WHAT YOU NEED TO DO. Please copy the data below word for word, from the line with "Where should I click to: Switch" to the line with "pyautogui.click(x=1122, y=114)", including both of those lines.
.....
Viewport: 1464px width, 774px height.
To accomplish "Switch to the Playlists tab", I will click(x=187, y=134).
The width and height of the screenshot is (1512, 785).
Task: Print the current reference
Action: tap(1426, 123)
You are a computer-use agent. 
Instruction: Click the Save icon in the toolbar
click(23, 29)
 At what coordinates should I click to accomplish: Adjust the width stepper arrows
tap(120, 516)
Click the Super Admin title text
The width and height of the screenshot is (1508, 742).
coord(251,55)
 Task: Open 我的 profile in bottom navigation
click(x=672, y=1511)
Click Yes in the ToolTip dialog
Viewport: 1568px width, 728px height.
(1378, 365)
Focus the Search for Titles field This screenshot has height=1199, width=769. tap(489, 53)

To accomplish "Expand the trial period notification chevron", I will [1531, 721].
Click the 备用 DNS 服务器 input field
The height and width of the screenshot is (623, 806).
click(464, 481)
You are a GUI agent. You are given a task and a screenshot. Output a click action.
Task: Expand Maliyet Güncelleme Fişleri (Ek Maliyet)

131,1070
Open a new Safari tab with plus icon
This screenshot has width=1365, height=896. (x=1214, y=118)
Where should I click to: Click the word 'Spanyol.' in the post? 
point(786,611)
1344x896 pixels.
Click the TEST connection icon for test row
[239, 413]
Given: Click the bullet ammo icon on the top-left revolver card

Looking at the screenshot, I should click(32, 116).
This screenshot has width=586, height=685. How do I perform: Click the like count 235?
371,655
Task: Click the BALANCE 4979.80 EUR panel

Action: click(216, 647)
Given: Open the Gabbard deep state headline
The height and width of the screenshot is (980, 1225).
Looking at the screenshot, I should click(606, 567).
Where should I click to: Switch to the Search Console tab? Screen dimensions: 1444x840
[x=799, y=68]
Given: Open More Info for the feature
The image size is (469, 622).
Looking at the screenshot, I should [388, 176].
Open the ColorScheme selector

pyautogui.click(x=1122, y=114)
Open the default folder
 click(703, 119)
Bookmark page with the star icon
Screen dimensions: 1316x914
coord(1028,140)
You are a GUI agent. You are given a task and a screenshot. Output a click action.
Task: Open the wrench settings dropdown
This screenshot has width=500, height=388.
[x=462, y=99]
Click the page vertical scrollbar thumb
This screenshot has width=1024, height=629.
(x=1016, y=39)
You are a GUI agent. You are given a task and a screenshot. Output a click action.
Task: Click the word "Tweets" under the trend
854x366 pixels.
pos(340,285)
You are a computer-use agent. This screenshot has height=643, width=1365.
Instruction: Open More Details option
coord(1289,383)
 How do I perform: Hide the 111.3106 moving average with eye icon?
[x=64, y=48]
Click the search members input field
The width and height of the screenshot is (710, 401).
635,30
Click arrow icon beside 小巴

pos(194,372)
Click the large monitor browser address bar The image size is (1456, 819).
.....
SOLUTION FOR THIS EXERCISE.
Where should I click to: Switch to the Search Console tab? Screen dimensions: 1444x840
[x=799, y=68]
Given: Open More Info for the feature
The image size is (469, 622).
Looking at the screenshot, I should [388, 176].
Open the ColorScheme selector

pyautogui.click(x=1122, y=114)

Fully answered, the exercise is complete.